• Task instructions
After counting the lines below that hold the word "здоровья", reply with the count and nothing else.

• Material shown
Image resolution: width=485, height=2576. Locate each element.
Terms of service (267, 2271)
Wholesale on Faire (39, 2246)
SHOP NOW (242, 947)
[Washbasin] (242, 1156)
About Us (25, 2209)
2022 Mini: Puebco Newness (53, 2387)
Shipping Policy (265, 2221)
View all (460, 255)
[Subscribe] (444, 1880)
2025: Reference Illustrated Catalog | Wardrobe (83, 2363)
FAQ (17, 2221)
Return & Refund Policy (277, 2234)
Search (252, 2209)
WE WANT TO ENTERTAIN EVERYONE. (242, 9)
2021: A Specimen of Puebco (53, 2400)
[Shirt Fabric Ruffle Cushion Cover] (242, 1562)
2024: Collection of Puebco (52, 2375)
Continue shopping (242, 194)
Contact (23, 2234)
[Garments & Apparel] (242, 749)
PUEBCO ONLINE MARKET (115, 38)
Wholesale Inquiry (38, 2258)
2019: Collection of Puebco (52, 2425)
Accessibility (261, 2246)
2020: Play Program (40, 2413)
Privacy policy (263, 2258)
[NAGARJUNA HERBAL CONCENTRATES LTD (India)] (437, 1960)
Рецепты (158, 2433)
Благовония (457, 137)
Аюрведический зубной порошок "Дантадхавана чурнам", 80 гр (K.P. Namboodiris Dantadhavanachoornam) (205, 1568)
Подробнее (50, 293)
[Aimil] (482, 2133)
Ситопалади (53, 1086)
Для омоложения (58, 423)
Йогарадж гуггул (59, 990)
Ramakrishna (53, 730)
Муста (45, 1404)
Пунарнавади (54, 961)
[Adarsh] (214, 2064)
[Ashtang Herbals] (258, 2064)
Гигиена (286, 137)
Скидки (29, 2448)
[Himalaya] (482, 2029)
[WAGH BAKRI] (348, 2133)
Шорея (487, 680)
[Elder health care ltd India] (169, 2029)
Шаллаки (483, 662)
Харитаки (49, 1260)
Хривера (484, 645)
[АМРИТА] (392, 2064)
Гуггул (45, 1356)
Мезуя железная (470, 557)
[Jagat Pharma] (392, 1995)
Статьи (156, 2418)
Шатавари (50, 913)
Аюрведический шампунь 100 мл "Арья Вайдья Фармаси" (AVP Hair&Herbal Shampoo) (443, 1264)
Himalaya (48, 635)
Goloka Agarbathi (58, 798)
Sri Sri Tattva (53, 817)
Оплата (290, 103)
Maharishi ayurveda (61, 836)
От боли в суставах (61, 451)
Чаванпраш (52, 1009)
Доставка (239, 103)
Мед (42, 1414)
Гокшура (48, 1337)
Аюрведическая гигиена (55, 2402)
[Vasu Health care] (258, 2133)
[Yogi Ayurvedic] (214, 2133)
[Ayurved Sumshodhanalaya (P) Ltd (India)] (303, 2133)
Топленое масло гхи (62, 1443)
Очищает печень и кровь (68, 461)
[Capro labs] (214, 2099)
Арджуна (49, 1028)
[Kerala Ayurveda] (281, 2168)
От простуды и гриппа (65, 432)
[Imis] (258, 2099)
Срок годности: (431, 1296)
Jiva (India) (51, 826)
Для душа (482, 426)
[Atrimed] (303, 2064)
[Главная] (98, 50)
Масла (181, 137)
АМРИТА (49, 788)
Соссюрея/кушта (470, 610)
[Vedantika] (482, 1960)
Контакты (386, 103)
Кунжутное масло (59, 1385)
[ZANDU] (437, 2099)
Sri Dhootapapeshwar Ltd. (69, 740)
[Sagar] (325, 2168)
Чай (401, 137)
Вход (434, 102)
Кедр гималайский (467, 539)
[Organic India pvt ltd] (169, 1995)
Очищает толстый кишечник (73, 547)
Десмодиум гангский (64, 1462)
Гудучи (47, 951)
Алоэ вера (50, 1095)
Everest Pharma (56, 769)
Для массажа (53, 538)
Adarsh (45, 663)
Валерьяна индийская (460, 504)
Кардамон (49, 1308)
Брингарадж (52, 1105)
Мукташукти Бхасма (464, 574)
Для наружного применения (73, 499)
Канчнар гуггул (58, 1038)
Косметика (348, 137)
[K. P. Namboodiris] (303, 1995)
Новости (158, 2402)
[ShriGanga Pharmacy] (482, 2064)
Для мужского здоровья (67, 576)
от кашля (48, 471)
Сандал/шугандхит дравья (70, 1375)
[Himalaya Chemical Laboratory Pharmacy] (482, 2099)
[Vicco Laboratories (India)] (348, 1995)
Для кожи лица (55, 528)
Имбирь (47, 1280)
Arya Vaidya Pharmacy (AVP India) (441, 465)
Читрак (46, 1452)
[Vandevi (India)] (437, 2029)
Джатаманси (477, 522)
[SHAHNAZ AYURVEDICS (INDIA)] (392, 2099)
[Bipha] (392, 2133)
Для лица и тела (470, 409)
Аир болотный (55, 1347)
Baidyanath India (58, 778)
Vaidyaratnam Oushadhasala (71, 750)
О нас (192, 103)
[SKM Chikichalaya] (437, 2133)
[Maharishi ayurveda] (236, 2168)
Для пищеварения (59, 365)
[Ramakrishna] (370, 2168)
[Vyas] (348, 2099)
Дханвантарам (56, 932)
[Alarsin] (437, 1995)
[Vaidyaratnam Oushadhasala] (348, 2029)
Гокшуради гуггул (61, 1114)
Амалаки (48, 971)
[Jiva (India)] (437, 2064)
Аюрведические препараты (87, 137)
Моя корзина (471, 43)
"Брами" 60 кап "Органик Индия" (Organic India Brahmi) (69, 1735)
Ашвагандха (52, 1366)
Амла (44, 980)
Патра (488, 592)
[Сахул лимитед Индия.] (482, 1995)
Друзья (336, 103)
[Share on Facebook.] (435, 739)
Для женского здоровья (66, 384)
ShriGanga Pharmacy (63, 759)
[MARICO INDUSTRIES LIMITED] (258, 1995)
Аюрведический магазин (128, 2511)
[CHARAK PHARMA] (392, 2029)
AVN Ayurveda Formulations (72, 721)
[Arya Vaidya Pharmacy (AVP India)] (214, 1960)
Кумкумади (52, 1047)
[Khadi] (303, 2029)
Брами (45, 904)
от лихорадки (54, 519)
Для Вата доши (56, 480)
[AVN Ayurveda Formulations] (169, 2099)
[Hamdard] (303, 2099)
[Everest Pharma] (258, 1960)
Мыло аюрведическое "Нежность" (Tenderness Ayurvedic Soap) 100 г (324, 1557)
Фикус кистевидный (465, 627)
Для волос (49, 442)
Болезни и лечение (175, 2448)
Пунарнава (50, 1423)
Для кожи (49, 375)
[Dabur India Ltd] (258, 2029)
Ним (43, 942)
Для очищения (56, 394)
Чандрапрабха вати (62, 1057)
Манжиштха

• Written response
2